*The request*: Return every line of the records that contains the word "Registration".

*Records for this exercise*:
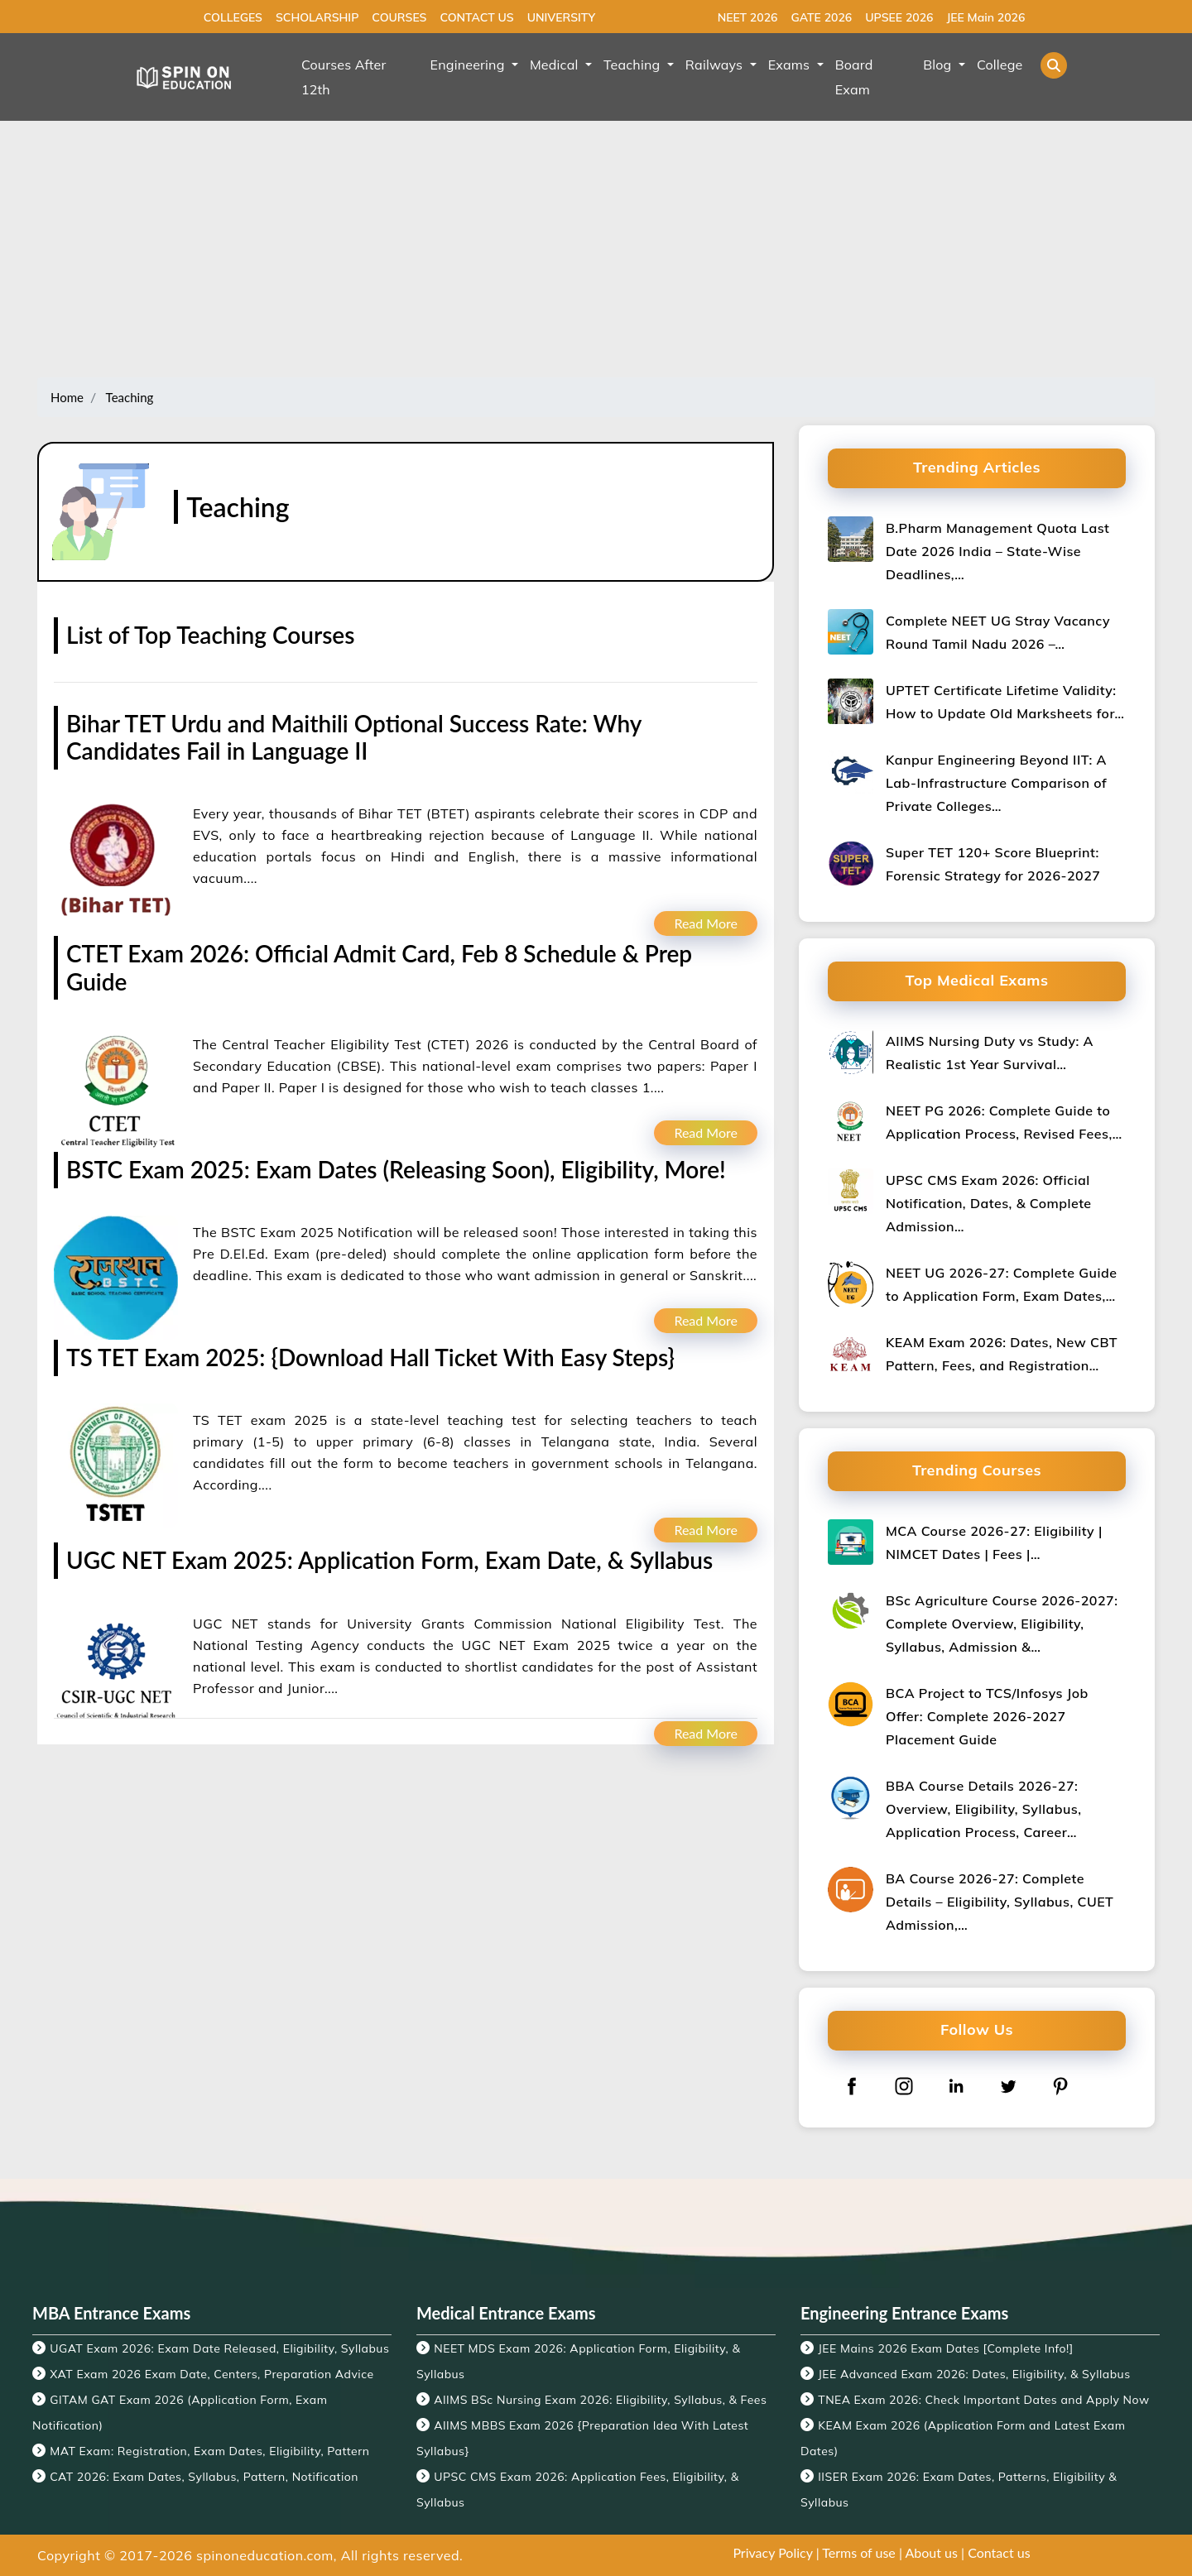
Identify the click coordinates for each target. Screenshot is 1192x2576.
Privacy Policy (772, 2552)
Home (67, 397)
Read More (706, 923)
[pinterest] (1060, 2086)
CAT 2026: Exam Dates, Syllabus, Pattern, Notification (204, 2476)
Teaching (633, 64)
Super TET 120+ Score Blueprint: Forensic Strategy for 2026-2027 (993, 864)
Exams (791, 64)
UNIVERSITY (561, 17)
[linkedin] (956, 2086)
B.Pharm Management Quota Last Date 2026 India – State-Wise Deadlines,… (997, 551)
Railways (716, 64)
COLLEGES (233, 17)
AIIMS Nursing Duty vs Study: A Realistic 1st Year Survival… (989, 1052)
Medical (556, 64)
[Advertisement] (596, 253)
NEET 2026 (748, 17)
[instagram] (904, 2086)
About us (932, 2552)
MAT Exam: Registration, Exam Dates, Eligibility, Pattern (209, 2451)
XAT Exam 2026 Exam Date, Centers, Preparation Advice (211, 2374)
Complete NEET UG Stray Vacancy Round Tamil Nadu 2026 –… (998, 632)
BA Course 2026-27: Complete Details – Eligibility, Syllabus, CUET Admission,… (999, 1901)
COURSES (399, 17)
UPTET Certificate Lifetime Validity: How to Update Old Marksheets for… (1005, 702)
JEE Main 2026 (985, 17)
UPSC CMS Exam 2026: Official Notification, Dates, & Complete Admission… (989, 1203)
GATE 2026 (821, 17)
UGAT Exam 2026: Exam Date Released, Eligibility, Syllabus (219, 2348)
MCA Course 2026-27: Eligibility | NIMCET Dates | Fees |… (994, 1542)
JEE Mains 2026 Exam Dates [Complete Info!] (946, 2348)
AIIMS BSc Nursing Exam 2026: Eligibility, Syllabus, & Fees (600, 2399)
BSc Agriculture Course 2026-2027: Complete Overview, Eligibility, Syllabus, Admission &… (1002, 1623)
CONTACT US (476, 17)
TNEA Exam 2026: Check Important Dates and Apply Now (983, 2399)
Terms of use (859, 2552)
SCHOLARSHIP (317, 17)
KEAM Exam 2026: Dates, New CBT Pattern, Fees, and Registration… (1002, 1354)
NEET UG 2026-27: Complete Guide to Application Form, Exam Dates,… (1001, 1284)
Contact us (999, 2552)
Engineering (469, 64)
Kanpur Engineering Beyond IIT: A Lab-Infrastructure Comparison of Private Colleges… (996, 782)
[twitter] (1008, 2086)
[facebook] (851, 2086)
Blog (939, 64)
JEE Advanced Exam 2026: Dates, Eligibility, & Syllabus (974, 2374)
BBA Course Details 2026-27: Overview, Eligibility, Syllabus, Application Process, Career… (983, 1808)
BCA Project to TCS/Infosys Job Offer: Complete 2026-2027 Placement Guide (987, 1716)
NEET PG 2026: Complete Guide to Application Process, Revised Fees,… (1004, 1122)
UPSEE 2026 (899, 17)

*Problem solution*:
MAT Exam: Registration, Exam Dates, Eligibility, Pattern (209, 2451)
KEAM Exam 2026: Dates, New CBT Pattern, Fees, and Registration… (1002, 1354)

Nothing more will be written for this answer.